Los árboles de Bacher no sólo crecen y nutren muros en Buenos Aires, existe otra serie de ellos realizada con una técnica sutil y exquisita. Bacher pintó con tinta china sobre papel de arroz los árboles de su serie Bosque celulosa que cubrieron los tres pisos de una galería en Shanghái, China, como resultado de una residencia que realizó también durante 2014 y que duró tres meses. Unos días veloces de su frenesí creativo que le cambiaron la vida en un país que, desde su infancia, se presentó como una obsesión. “China siempre fue una atracción. En el secundario tenía dos compañeros chinos, en la época que casi no había chinos aquí. –cuenta Bacher en otra pausa de la pintada en la estación Dorrego-. Y me fascinaban, siempre estaba hablándoles, preguntándoles. En las clases de inglés, yo les pedía que me enseñaran chino. Allí aprendí muchas malas palabras y algo de su cultura. Los caracteres me parecían hermosos, mágicos. Siempre quise conocer China, así que cuando vi que había una residencia todo pago en China me anoté, siendo consciente de que eran pocas las probabilidades. Es fácil ganarse residencias donde uno paga, pero las pocas que pagan todo son muy rigurosas y difíciles de ganar. Fui afortunado, el destino me llevó a China. Viví tres meses en Shanghái. Fue muy intenso, volví diciendo que ir a China no es ir a otro país, es ir a otro planeta”.

Antes de viajar estudió ocho meses mandarín lo que podría parecer mucho pero para el chino es un suspiro. Con el balbuceo de una nueva lengua aprendida en ese poco tiempo se arregló como pudo. Convivió en un palacio de arte, en la esquina más cara de Shanghái, con diez artistas de distintas disciplinas y armó banda con un poeta búlgaro, un fotógrafo alemán, un bailarín español y una videasta sueca. Fue tan aplicado y enfocado en su trabajo que consiguió hacer una muestra individual en una galería enorme que pintó en sólo dos meses, durante los cuales apenas salía de su taller. Un ermitaño creativo.

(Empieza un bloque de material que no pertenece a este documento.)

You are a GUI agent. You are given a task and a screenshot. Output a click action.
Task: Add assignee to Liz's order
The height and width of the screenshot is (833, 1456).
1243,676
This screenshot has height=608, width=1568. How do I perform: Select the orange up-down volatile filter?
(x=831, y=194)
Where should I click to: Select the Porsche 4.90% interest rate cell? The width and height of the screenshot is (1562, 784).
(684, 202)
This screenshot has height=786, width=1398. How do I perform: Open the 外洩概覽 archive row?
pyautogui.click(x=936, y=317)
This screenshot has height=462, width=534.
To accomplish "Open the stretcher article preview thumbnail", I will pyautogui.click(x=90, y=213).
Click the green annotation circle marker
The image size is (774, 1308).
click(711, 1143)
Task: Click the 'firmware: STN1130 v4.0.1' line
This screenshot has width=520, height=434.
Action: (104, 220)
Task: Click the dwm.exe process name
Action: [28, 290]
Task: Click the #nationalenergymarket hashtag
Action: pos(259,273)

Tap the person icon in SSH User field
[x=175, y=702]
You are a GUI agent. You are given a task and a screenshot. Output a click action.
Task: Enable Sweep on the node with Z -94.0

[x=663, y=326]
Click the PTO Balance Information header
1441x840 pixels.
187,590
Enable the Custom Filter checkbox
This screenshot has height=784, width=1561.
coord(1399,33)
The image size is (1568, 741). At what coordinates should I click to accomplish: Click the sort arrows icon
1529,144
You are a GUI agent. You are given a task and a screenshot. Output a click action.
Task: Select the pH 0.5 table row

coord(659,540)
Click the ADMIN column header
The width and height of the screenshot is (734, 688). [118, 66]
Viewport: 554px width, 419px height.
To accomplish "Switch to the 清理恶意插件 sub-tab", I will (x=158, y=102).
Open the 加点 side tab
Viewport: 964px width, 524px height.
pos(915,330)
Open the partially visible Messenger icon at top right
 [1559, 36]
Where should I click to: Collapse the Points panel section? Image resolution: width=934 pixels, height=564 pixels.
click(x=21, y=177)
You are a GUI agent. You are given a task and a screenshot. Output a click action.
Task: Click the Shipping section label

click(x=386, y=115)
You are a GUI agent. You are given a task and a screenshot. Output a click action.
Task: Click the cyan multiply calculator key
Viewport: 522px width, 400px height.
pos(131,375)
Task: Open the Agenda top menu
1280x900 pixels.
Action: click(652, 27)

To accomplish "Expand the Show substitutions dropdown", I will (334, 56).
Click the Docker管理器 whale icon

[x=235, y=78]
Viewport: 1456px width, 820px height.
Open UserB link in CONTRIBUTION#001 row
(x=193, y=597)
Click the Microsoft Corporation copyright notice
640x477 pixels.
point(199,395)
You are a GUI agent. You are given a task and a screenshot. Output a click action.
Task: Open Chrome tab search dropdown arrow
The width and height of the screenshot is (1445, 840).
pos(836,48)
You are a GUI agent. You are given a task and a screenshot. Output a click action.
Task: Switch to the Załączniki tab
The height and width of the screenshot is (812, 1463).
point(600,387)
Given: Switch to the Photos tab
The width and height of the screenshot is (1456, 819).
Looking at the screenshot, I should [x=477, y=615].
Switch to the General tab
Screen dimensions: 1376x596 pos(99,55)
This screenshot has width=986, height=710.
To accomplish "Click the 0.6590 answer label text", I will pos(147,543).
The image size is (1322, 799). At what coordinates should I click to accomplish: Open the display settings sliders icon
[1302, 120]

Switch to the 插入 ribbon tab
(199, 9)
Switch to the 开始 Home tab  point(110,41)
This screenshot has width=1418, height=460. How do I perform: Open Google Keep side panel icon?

La muestra fue un éxito que destacaron los medios locales y los coleccionistas del lugar no faltaron a la cita e hicieron sus compras para sorpresa y felicidad de Bacher que sentía que ya había ganado con la experiencia de transitar por esa ciudad y crear en ella.

SOY NATURALEZA

Podría considerarse a Bacher como un artista romántico. Un cruce entre Turner y Novalis en estos días. Él se piensa a sí mismo como parte de un todo homogéneo y de idénticos valores, ese totalidad para él es la naturaleza de la que es parte al igual que un árbol o que un animal. Mientras remata uno de los troncos de su Bosque subterráneo nos explica su visión: “Soy un amante de la naturaleza, en realidad no es más que haber entendido que soy naturaleza. Que un perro o árbol es igual de evolucionado que un hombre. Sólo que el hombre tiene la cualidad de la razón. En mi opinión eso no lo hace superior, sino diferente”.

Desde esta concepción, surgió su obra Rino que estuvo expuesta este otoño en el Centro Cultural Recoleta. Se trató de una escultura gigante que representaba un rinoceronte de la sub raza Diceros Bicornis Longipies de cinco metros de largo, un animal al borde de la extinción. La inmensa escultura se llamó Autoextinción e iba acompañada de la frase “extinguirlos es extinguirnos”.

“Me imaginé en ese espacio un animal enorme –cuenta– que diese la impresión de no caber en la sala. Pensé en un rinoceronte, que es un animal muy especial para mí por su contradicción de volumen, dureza, fuerza y dulzura. Un gigante potente pero inofensivo. También lo pensé por su momento delicado de cercana extinción”.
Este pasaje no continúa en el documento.